Gubernur berharap Raqan LWN yang sedang dibahas di DPRA berjalan mulus dan cepat selesai. Selanjutnya, setelah qanun itu disahkan, secara bersama mencari figur yang cocok guna menduduki posisi WN. “Kami mengimbau seluruh masyarakat Aceh mendukung misi penguatan adat dan budaya yang akan dijalankan Wali Nanggroe, sehingga kebersamaan kita semakin meningkat. Dengan persatuan dan kebersamaan yang tinggi, program pembangunan pasti berjalan lancar dan adat kita terpelihara dengan baik hingga akhir zaman,” harap Irwandi.

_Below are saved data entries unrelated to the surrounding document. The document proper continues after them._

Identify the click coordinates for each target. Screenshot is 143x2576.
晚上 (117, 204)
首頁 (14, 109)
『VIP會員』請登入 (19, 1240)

Dikatakannya, dalam menjalankan peran sebagai simbol adat, sewajarnya WN mendapat fasilitas memadai, salah satunya Meuligoe Wali Nanggroe yang akan dimulai pembangunannya dan ditargetkan siap dalam dua tahun. “Insya Allah di sinilah nantinya Wali Nanggroe akan berkantor dan membimbing pelaksanaan kehidupan adat Aceh. Dengan hadirnya lembaga ini, kami berharap rakyat Aceh semakin bersatu padu membangun daerah ini,” tambah Irwandi.
Momen bersejarah
Juru runding GAM yang menetap di Singapura, Malik Mahmud juga diberi kesempatan menyampaikan sambutan pada acara tersebut. Malik menyambut baik pembangunan Meuligoe Wali Nanggroe dengan menyatakan bangunan itu sebagai sebuah momen bersejarah.
Menurut Malik, sebagai sebuah bangunan fisik akan bercerita banyak hal, mulai konflik, penderitaan, dan diakhiri perdamaian setelah melewati gelombang sejarah yang panjang dan melelahkan. Meuligoe juga sebuah barang mati yang sesungguhnya hidup, karena menjadi monumen perdamaian abadi Pemerintah Indonesia dengan GAM, sebagai perwujudan dari realisasi MoU Helsinki. “Bangunan meuligoe ini juga memberi makna penting tentang pengakuan keunikan Aceh dalam keluarga besar bangsa Indonesia. Oleh para founding father-nya telah meletakkan dalam persatuan bhinneka tunggal ika,” kata Malik dalam sambutan tertulisnya.
Malik menambahkan, institusi WN sangat sentral di masa lampau, namun perang kolonial yang panjang telah membuat lembaga ini tertimbun dalam tumpukan sejarah, meski dicatat dan tersimpan di berbagai perpustakaan luar negeri.
12,9 hektare
Kepala Biro Administrasi Pembangunan Setda Aceh, Khairiwas menjelaskan, meuligo akan berdiri di atas lahan milik Pemerintah Aceh seluas 12,9 hektare. Awalnya di lahan itu rencananya akan dibangun Islamic Center, bahkan sebelah barat gedung itu sudah berdiri bangunan beton untuk Islamic Center.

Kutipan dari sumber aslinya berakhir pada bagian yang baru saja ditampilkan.